● Exercise description:
From the line below that contains "Click the Bilibili" to the line that contains "is (238, 160).", repeat every line exactly, both ends included, and nothing else.

Stored data entries:
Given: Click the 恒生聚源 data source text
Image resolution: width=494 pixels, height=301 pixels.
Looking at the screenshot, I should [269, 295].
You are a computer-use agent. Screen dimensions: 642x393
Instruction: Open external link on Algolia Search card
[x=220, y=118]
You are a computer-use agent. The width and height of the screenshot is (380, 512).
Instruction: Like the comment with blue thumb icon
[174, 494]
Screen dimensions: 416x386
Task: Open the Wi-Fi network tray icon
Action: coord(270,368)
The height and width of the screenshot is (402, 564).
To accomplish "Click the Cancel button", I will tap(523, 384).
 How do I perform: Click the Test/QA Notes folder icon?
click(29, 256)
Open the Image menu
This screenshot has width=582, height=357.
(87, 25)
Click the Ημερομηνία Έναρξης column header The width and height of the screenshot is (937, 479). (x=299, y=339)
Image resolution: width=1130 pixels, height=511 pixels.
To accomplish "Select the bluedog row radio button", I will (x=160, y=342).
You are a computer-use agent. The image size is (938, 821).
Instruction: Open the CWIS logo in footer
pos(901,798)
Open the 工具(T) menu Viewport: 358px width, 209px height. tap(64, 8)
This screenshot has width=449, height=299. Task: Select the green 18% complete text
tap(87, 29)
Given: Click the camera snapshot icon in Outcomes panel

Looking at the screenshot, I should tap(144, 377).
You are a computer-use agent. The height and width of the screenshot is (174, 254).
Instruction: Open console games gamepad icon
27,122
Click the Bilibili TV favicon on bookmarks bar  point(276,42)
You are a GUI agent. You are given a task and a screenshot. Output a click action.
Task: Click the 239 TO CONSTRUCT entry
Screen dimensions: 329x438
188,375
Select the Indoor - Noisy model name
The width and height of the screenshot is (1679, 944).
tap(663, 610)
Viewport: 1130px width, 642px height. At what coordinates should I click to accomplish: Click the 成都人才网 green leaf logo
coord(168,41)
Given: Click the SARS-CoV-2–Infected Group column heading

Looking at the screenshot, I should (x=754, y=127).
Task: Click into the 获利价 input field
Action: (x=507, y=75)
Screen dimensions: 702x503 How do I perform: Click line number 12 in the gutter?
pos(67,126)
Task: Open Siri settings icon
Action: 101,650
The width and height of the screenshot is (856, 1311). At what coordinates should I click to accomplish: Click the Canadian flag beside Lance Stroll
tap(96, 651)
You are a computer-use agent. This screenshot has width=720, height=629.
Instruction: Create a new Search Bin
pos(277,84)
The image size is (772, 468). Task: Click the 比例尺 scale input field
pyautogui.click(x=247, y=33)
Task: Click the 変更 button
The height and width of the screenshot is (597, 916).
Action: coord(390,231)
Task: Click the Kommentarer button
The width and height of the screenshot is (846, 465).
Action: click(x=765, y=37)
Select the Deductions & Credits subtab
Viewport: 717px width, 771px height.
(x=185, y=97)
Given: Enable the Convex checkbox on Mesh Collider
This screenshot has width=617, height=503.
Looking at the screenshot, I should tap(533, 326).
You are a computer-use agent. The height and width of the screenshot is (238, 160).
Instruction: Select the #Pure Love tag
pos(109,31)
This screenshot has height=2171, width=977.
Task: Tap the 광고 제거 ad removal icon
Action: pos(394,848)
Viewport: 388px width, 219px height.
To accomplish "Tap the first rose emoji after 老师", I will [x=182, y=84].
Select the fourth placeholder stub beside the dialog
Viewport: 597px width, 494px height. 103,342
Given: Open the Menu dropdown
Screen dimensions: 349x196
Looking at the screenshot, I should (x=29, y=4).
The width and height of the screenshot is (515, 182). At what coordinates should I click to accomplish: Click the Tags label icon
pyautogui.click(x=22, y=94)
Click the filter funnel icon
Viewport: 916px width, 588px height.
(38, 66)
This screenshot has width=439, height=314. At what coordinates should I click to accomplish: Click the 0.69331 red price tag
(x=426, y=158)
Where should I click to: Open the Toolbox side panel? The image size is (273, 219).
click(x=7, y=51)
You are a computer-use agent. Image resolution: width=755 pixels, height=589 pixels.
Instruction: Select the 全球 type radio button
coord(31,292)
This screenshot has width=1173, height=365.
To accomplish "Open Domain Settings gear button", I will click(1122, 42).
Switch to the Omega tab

● Expected answer:
Click the Bilibili TV favicon on bookmarks bar  point(276,42)
You are a GUI agent. You are given a task and a screenshot. Output a click action.
Task: Click the 239 TO CONSTRUCT entry
Screen dimensions: 329x438
188,375
Select the Indoor - Noisy model name
The width and height of the screenshot is (1679, 944).
tap(663, 610)
Viewport: 1130px width, 642px height. At what coordinates should I click to accomplish: Click the 成都人才网 green leaf logo
coord(168,41)
Given: Click the SARS-CoV-2–Infected Group column heading

Looking at the screenshot, I should (x=754, y=127).
Task: Click into the 获利价 input field
Action: (x=507, y=75)
Screen dimensions: 702x503 How do I perform: Click line number 12 in the gutter?
pos(67,126)
Task: Open Siri settings icon
Action: 101,650
The width and height of the screenshot is (856, 1311). At what coordinates should I click to accomplish: Click the Canadian flag beside Lance Stroll
tap(96, 651)
You are a computer-use agent. This screenshot has width=720, height=629.
Instruction: Create a new Search Bin
pos(277,84)
The image size is (772, 468). Task: Click the 比例尺 scale input field
pyautogui.click(x=247, y=33)
Task: Click the 変更 button
The height and width of the screenshot is (597, 916).
Action: coord(390,231)
Task: Click the Kommentarer button
The width and height of the screenshot is (846, 465).
Action: click(x=765, y=37)
Select the Deductions & Credits subtab
Viewport: 717px width, 771px height.
(x=185, y=97)
Given: Enable the Convex checkbox on Mesh Collider
This screenshot has width=617, height=503.
Looking at the screenshot, I should tap(533, 326).
You are a computer-use agent. The height and width of the screenshot is (238, 160).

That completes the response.